At the moment, the streaming query would continue to run, even if our C# application would be stopped/killed. That’s not exactly what I want and therefore the final code, that is listed below, shows how to deal with this.

using Microsoft.Spark.Sql;
using Microsoft.Spark.Sql.Streaming;
using Microsoft.Spark.Sql.Types;
using System;
using System.Threading;

namespace HelloForeachWriter
{
    class Program
    {
        private static readonly AutoResetEvent s_waitHandle = new AutoResetEvent(false);
        private static StreamingQuery s_query;

        static void Main(string[] args)
        {
            SetupExitHandlers();

            Console.WriteLine("Press CTRL+C to exit.");
            Console.WriteLine();
            
            RunSparkStream("/tempdata/in");

            // Wait for signal on the main thread
            s_waitHandle.WaitOne();
        }

        private static void SetupExitHandlers() 
        {
            Console.CancelKeyPress += (s, e) =>
            {
                Console.WriteLine($"{Environment.NewLine}Ctrl+C pressed");
                Environment.Exit(0);
            };

            AppDomain.CurrentDomain.ProcessExit += (s, e) => 
            {
                Console.WriteLine($"{Environment.NewLine}Exiting");
                
                // stop spark query
                s_query.Stop();

                // Allow the main thread to continue and exit...
                s_waitHandle.Set();
            };
        }   

        public static void RunSparkStream(string streamInputPath)
        {
            var foreachWriter = new MyForeachWriter();

            var spark = SparkSession.Builder().GetOrCreate();

            var mySchema = new StructType(new[]
                {
                    new StructField("id", new IntegerType()),
                    new StructField("idStr", new StringType())
                });

            var lines = spark
                .ReadStream()
                .Schema(mySchema)
                .Json(streamInputPath);

            s_query = lines
                .WriteStream()
                .Foreach(foreachWriter)
                .Trigger(Trigger.ProcessingTime(5000))
                .Start();
            
            s_query.AwaitTermination();
        }

        [Serializable]
        private class MyForeachWriter : IForeachWriter
        {
            [NonSerialized]  
            private MyContext _ctx;

            public virtual bool Open(long partitionId, long epochId)
            {
                try
                {
                    _ctx = new MyContext();
                    Console.WriteLine($"Created new database context ({partitionId}, {epochId})");
                    return true;
                }
                catch
                {
                    return false;
                }
            }

            public virtual void Process(Row value)
            {
                var id = value.GetAs<int>("id");
                var idStr = value.GetAs<string>("idStr");
                _ctx.Add(new MyTable { MyId = id, MyString = idStr });
            }

            public void Close(Exception errorOrNull)
            {
                if(errorOrNull != null){
                    _ctx.Dispose();
                    Console.WriteLine($"Error: {errorOrNull.Message}");
                    return;
                } 

                try
                {
                    var records = _ctx.SaveChanges();
                    Console.WriteLine($"Saved {records} records");
                }
                finally
                {
                    _ctx.Dispose();
                }                
            }
        }
    }
}

So now the application should stop the query (line 40) on exit. Either by pressing CTRL+C (29-33), or if it is closed (35-45).

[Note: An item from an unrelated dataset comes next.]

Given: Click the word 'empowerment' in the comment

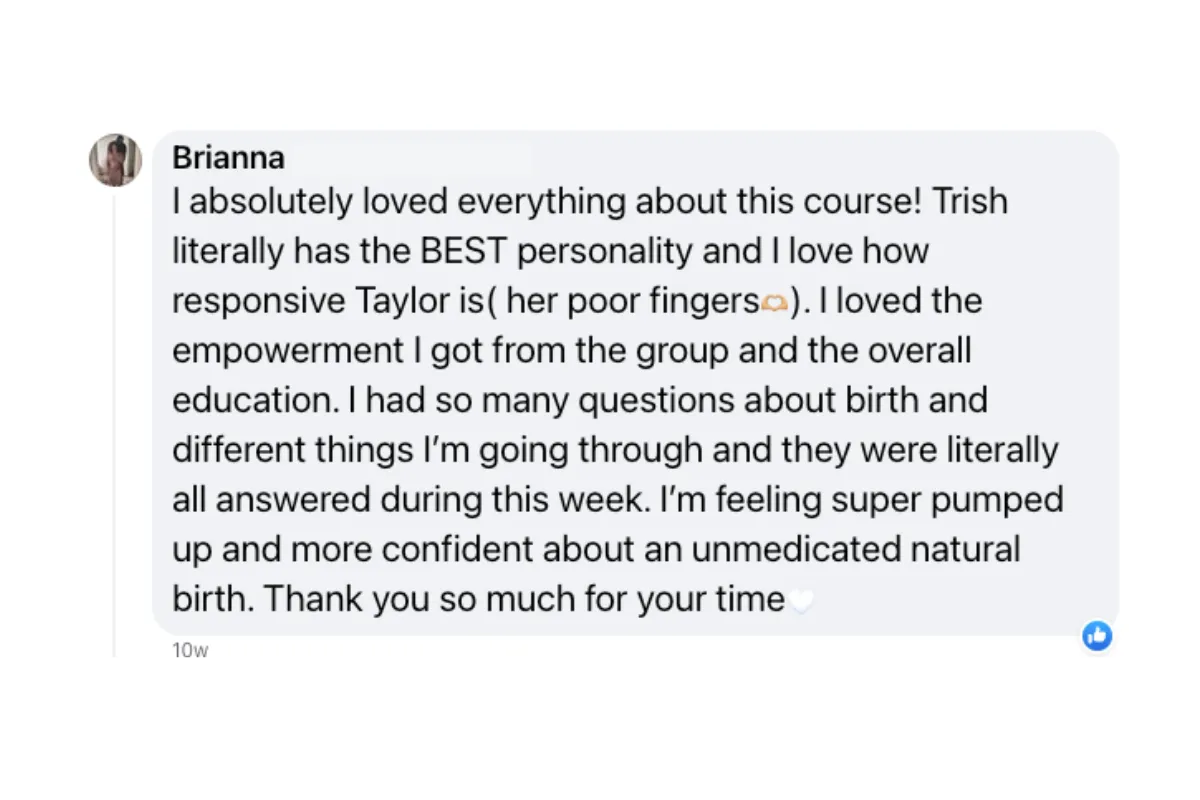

HelloForeachWriter in action

If you don’t happen to have Apache Spark and .NET for Apache Spark installed on your system, you might want to give my docker image a try. It is available via https://hub.docker.com/r/3rdman/dotnet-spark and some related articles available here.

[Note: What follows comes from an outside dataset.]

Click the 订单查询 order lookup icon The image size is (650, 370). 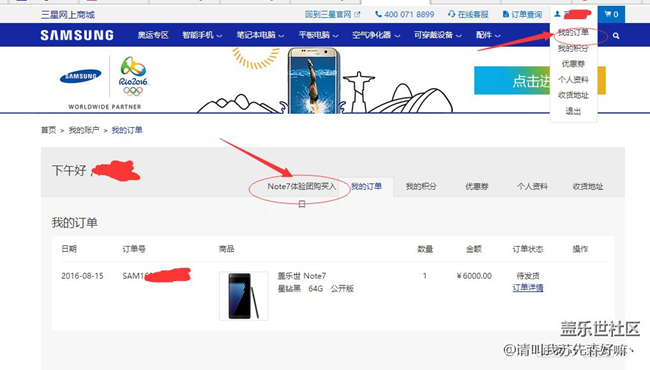[x=505, y=15]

For testing out HelloForeachWriter on Linux, I have used the following command to fire up the docker container.

docker run -d --name dotnet-spark -p 8080:8080 -p 8081:8081 -p 5567:5567 -p 4040:4040 -v "$HOME/DEV/HelloUdf/bin/Debug:/dotnet/Debug" 3rdman/dotnet-spark:0.10.0

Below is a quick recording of HelloForeachWriter in action. Enjoy and hopefully I’ll see you around again soon.